Systemic Evidence for Mitochondrial Dysfunction in Age-Related Macular Degeneration as Revealed by mtDNA Copy Number Measurements in Peripheral Blood

Int J Mol Sci. 2023 Nov 16;24(22):16406. doi: 10.3390/ijms242216406.


Mitochondrial dysfunction is a common occurrence in the aging process and is observed in diseases such as age-related macular degeneration (AMD). Increased levels of reactive oxygen species lead to damaged mitochondrial DNA (mtDNA), resulting in dysfunctional mitochondria, and, consequently, mtDNA causes further harm in the retinal tissue. However, it is unclear whether the effects are locally restricted to the high-energy-demanding retinal pigment epithelium or are also systematically present. Therefore, we measured mtDNA copy number (mtDNA-CN) in peripheral blood using a qPCR approach with plasmid normalization in elderly participants with and without AMD from the AugUR study (n = 2262).
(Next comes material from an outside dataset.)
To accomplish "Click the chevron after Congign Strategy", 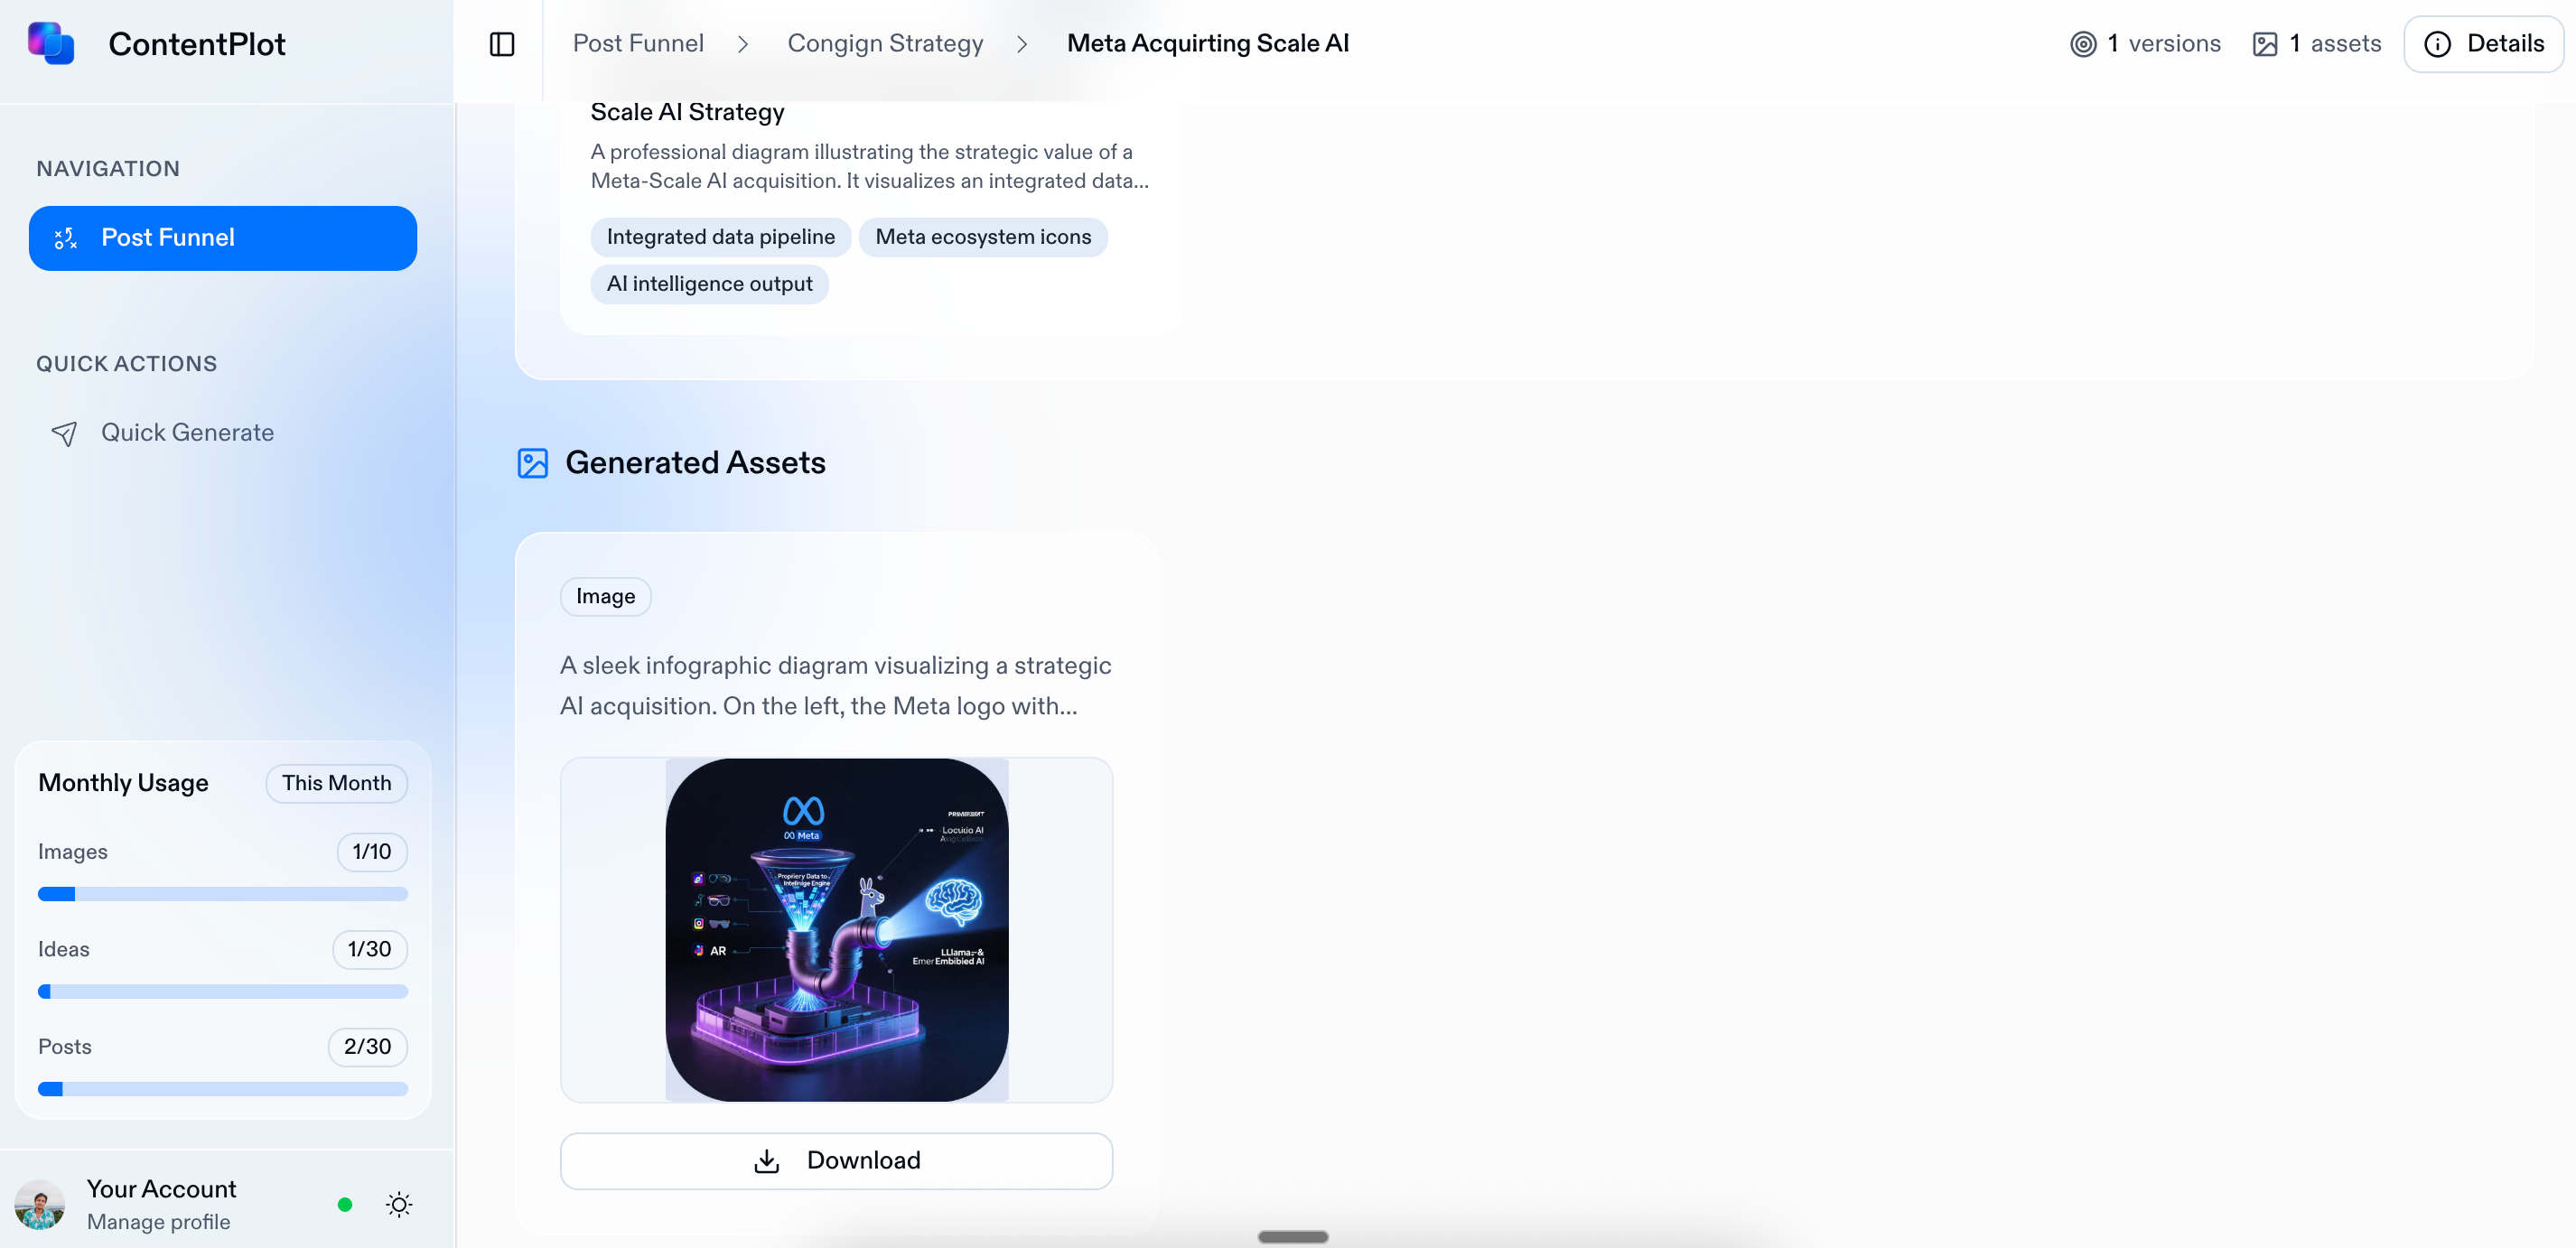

We found significantly lower mtDNA-CN in the blood of participants with early (n = 453) and late (n = 170) AMD compared to AMD-free participants (n = 1630). In regression analyses, we found lower mtDNA-CN to be associated with late AMD when compared with AMD-free participants. Each reduction of mtDNA-CN by one standard deviation increased the risk for late AMD by 24%. This association was most pronounced in geographic atrophy (OR = 1.76, 95% CI 1.19-2.60, p = 0.004), which has limited treatment options. These findings provide new insights into the relationship between mtDNA-CN in blood and AMD, suggesting that it may serve as a more accessible biomarker than mtDNA-CN in the retina.